▶ [TASK SET]
A) According to the bankruptcy opinion, roughly how much were the net proceeds from selling the inherited house?
B) Resume the bankruptcy opinion after its final sentence, in the same style.

== EXTRACTED TEXT ==

Robert E. Grossman, United States Bankruptcy Judge.
Before the Court is a motion by the Debtors, Glen and Sharon Roberts, for an order (a) declaring that the net proceeds of approximately $122,000 from the sale of a house inherited more than 180 days post-petition are not property of the chapter 13 estate, and (b) modifying their chapter 13 plan to use a portion of the Sale Proceeds to pay the amount remaining due under the confirmed Plan (approximately $22,570) to the chapter 13 trustee, in a lump sum in full satisfaction of the Debtors' remaining monthly plan obligations. In the alternative, if the sale proceeds are found to be property of the estate and the Debtors are required to turn them over to the Trustee, they seek to downwardly
This case presents two legal issues. First, whether an inheritance received by a chapter 13 debtor more than 180 days post-petition becomes property of the estate under §§ 541 and 1306 of the Bankruptcy Code. Second, if it is property of the estate, what effect does that have on the chapter 13 plan. This case also requires the Court to address the appropriate analysis to conduct when presented with a motion by a debtor seeking a downward modification of plan payments. In this sense, this decision is a corollary to this Court's previous decision in In re Salpietro, 492 B.R. 630, 637 (Bankr. E.D.N.Y. 2013), which imposed a threshold for consideration of an upward modification sought by the trustee or a creditor.
This Court finds that the sale proceeds are property of the estate, and adopts the majority view that § 1306(a) creates an exception to the 180-day time period of § 541(a)(5) in the chapter 13 context. Thus, any inheritance received by a chapter 13 debtor "after the commencement of the case but before the case is closed, dismissed, or converted" is property of the estate. The sale proceeds are not "income" to be factored into a monthly disposable income test, but rather are an asset to be included in the liquidation — a/k/a "best interest" — analysis of § 1325(a)(4) which sets the floor for total distributions to creditors that must be made by the chapter 13 debtor. That analysis should be conducted at the time of the proposed modification, not the time of the original plan confirmation.
The Court finds that the Debtors' motion to modify the Plan should be granted. However, absent an agreement among the parties, a further hearing is required to determine the degree and direction of any modification to account for both Sharon's loss of employment and the Debtors' receipt of the sale proceeds. As this Court previously held in In re Salpietro, the projected disposable income test of § 1325(b) of the Code is not applicable to modifications, but §§ 1325(a) and 1322 are.

===
== PROVIDED MATERIAL ==

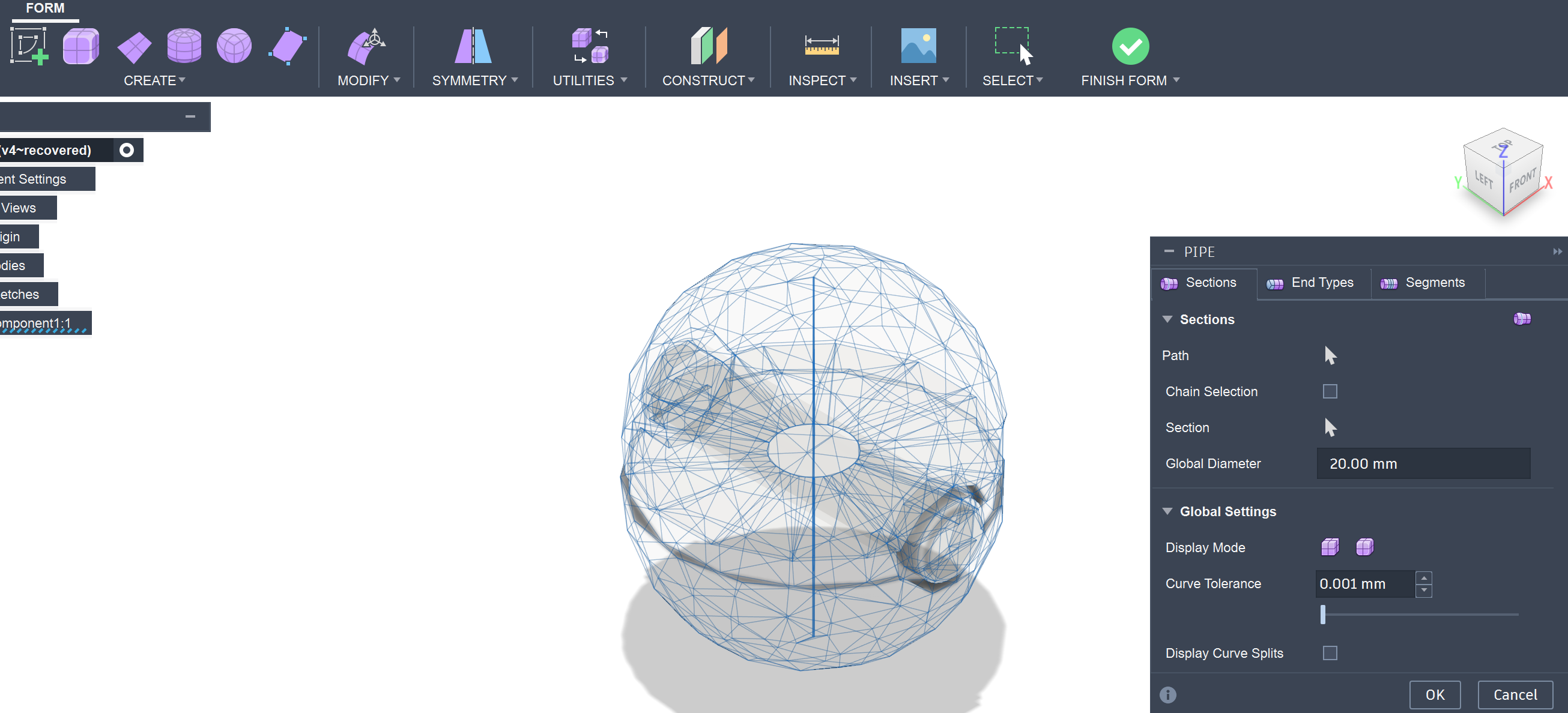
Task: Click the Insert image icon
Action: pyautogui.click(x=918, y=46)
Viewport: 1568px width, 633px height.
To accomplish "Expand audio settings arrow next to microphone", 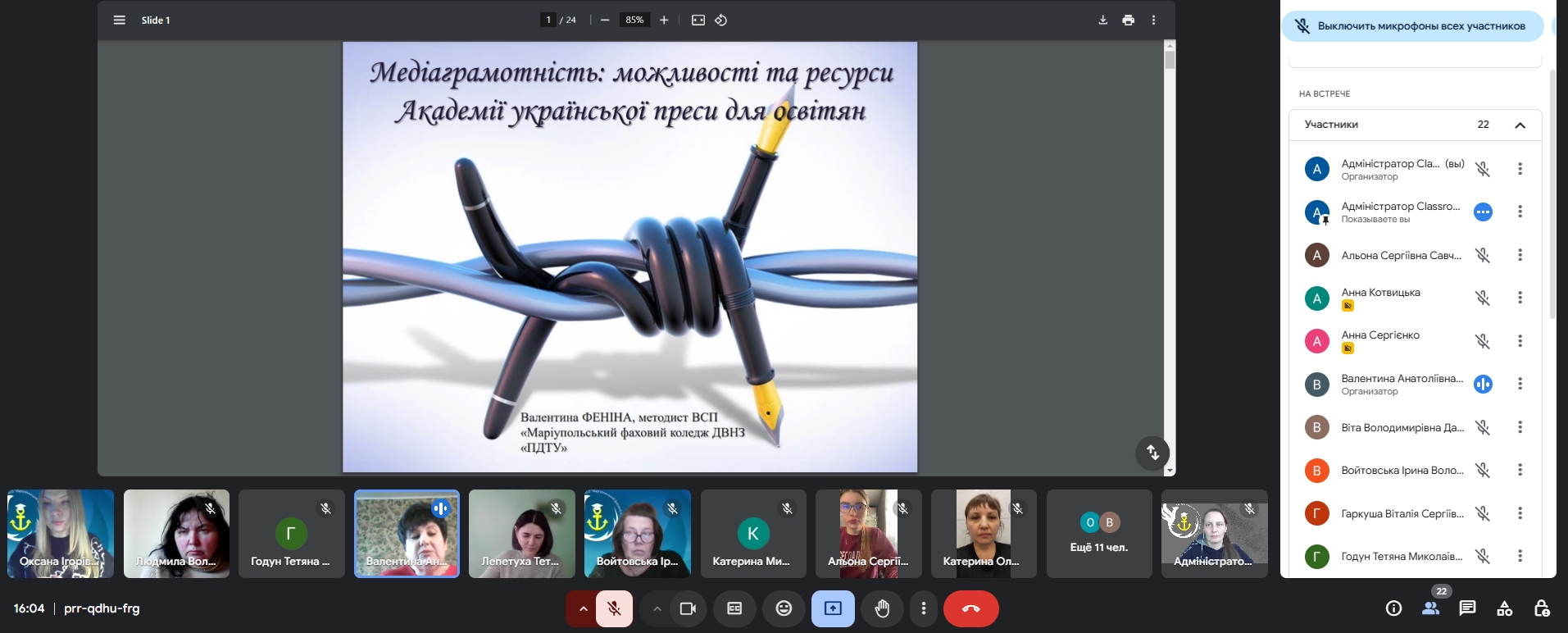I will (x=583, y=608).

===

▶ [THE REPLIES]
A) Approximately $122,000.

B)
The Debtors filed a joint chapter 13 petition on December 8, 2011 (the "Petition Date"). On April 5, 2012, the Court confirmed the Debtors' Second Amended Chapter 13 Plan (the "Plan"). Pursuant to the Plan, the Debtors are to make plan payments of $1,400.00 per month from January 8, 2012 through March 8, 2012, and $610.00 per month from April 8, 2012 through December 8, 2016. These payments provide a calculated pro rata distribution of not less than 10% to unsecured creditors. The Plan further provides that "[t]he future earnings of the debtor(s) are submitted to the supervision and control of the trustee." Finally, the Confirmation Order states:
[Order, dated April 6, 2006, Dkt #26]
On September 17, 2013, Glen's mother died intestate. Glen and his sister each inherited a half share of their mother's house. On October 22, 2013, Glen and his sister entered into a contract to sell the house for $270,000.00. Glen's share, half of the net proceeds, is approximately $122,000.00 (the "Sale Proceeds"). On October 14, 2013, Sharon's employment terminated, thereby reducing the Debtors' total monthly income.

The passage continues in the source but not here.